Next, a series of copolymers was prepared from DOT and PEGA with varying comonomer feed ratios and in the presence of S-benzyl-S′-propyl trithiocarbonate as a RAFT agent. Tuneable molar compositions (measured DOT mole fraction in copolymers 0–0.30) and narrow molecular weight distributions, Đ = 1.19–1.36, were achieved indicating that the two sulfur-based mechanisms, RAFT and TARO, can function side-by-side, Fig. 3.

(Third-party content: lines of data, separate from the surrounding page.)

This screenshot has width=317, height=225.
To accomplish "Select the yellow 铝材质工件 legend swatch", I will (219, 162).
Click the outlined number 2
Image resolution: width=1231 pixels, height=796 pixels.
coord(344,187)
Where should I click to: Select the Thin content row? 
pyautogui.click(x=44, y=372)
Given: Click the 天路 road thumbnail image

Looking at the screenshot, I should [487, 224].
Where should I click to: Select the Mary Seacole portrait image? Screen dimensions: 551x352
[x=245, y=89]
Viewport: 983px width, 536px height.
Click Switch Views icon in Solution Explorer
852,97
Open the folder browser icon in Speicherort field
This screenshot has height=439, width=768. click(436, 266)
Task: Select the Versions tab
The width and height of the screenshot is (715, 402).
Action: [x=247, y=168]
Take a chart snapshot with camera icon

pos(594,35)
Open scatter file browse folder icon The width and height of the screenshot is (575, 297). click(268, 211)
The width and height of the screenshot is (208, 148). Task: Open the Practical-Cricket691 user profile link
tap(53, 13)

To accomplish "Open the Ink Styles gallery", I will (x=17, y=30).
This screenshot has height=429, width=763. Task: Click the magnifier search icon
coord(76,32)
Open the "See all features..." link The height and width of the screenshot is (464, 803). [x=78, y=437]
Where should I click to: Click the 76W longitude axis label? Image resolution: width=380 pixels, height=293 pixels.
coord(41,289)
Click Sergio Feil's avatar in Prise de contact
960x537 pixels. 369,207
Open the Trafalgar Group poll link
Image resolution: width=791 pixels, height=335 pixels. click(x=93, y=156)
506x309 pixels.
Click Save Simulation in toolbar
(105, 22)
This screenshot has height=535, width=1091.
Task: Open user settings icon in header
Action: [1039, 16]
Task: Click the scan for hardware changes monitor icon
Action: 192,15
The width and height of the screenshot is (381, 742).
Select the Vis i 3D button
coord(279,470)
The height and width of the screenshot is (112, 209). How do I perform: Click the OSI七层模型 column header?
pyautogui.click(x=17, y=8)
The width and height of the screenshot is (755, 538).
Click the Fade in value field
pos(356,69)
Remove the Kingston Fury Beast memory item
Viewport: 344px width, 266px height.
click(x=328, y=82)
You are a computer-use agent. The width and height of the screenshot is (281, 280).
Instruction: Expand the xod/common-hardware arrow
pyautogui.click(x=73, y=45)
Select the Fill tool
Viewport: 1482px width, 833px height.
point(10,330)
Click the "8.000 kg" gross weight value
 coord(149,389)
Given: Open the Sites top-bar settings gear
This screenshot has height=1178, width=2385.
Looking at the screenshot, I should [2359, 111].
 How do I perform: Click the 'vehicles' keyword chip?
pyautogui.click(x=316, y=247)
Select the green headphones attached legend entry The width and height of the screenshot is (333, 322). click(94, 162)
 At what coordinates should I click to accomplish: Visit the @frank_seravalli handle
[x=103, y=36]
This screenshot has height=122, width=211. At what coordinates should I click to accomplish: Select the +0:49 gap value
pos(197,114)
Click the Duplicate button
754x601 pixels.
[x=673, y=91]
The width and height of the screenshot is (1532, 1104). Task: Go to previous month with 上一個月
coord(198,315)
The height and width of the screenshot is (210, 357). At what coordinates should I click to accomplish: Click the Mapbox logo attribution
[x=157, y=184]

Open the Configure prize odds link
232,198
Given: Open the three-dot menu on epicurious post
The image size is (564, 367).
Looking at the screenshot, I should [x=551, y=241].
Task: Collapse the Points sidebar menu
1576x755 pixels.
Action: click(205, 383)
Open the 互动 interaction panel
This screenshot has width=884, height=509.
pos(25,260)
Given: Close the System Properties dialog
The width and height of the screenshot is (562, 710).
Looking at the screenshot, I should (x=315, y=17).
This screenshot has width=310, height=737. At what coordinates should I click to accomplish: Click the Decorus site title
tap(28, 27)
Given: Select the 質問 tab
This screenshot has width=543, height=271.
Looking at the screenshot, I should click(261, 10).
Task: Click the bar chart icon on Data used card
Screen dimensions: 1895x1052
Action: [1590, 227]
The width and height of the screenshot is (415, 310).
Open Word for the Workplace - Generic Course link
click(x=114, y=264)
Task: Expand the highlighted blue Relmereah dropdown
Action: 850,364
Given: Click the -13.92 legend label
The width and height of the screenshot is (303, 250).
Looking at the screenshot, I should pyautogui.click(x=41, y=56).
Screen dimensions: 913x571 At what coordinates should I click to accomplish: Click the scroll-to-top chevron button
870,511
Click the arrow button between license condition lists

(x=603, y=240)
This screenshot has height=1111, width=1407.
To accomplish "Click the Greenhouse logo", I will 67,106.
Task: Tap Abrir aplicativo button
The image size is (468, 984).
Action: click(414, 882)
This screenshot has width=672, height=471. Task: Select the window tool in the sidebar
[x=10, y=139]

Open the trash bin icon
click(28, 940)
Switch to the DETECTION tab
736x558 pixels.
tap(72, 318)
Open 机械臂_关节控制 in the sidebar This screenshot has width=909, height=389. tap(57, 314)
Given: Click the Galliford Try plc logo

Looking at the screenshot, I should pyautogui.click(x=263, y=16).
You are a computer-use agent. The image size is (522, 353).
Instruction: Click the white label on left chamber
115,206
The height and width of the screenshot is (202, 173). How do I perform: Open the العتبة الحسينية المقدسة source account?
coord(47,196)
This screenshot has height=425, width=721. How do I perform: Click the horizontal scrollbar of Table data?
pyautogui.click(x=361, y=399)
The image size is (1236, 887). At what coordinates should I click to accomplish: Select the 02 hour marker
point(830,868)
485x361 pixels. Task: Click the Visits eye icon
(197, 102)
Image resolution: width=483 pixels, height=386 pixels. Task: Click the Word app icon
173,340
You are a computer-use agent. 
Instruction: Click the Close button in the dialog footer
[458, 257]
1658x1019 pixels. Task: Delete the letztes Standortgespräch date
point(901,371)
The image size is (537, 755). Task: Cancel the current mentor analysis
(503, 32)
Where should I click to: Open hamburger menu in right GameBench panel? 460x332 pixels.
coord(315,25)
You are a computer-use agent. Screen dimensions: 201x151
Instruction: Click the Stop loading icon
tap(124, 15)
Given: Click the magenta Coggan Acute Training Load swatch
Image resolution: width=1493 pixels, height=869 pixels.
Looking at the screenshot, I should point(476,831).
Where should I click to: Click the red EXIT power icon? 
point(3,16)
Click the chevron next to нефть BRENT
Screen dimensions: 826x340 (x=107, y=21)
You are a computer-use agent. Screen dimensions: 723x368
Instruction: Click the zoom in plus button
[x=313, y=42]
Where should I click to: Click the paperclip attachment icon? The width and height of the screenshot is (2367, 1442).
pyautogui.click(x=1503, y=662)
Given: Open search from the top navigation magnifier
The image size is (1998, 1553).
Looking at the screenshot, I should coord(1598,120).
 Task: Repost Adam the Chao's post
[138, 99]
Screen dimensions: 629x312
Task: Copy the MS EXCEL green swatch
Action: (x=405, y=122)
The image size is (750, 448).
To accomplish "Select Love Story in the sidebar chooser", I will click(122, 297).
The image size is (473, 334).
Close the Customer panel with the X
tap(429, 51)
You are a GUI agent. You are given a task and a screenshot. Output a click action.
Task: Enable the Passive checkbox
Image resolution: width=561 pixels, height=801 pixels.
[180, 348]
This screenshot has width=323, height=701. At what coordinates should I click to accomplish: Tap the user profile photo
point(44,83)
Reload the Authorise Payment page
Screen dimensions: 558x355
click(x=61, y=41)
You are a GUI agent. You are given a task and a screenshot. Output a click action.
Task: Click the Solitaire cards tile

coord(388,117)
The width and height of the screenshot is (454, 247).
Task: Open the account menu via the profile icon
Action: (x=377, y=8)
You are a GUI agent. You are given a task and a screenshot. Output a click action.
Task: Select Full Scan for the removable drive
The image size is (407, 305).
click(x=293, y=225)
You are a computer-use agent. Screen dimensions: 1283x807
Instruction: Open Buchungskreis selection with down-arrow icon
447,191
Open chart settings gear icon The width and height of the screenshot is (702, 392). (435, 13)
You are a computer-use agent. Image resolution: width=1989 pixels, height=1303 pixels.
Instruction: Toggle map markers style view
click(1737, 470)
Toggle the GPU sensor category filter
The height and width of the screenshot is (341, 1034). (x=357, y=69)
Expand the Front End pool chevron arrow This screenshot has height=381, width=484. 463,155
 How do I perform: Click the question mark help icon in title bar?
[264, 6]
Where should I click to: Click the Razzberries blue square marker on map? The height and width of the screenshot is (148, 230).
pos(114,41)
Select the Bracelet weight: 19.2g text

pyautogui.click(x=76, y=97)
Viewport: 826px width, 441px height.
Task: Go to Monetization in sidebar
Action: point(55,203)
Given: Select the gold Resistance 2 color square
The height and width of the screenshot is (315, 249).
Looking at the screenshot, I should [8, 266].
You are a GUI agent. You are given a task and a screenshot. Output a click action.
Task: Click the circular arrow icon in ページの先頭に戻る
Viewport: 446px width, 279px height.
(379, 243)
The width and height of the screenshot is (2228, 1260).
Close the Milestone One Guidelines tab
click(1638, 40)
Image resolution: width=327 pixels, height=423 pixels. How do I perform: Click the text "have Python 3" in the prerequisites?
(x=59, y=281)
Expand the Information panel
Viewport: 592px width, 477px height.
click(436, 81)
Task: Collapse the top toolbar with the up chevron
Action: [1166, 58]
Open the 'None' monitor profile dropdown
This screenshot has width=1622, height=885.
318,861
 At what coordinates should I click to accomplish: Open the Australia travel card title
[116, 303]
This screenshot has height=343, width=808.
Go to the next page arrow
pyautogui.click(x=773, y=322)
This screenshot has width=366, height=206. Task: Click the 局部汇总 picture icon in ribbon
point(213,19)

Fig. 3 Size exclusion chromatograms of PEGA homopolymer (black line) and after stirring with isopropylamine in dichloromethane (green line) (A) and of DOT–PEGA copolymers (dark blue lines) and after identical amine treatment (light blue lines) for poly(DOT₂-co-PEGA₂₄₄) (B), poly(DOT₅-co-PEGA₂₃₅) (C), poly(DOT₂₆-co-PEGA₁₄₁) (D), poly(DOT₂₀-co-PEGA₄₆) (E), and of poly(DOT₂₂-co-PEGA₆₄) (dashed line) and after stirring in methanol at RT overnight (yellow line) (F) with measured PMMA-equivalent molar masses (first respective number, in g mol⁻¹) and dispersities (second respective numbers, Đ = M_w/M_n) indicated.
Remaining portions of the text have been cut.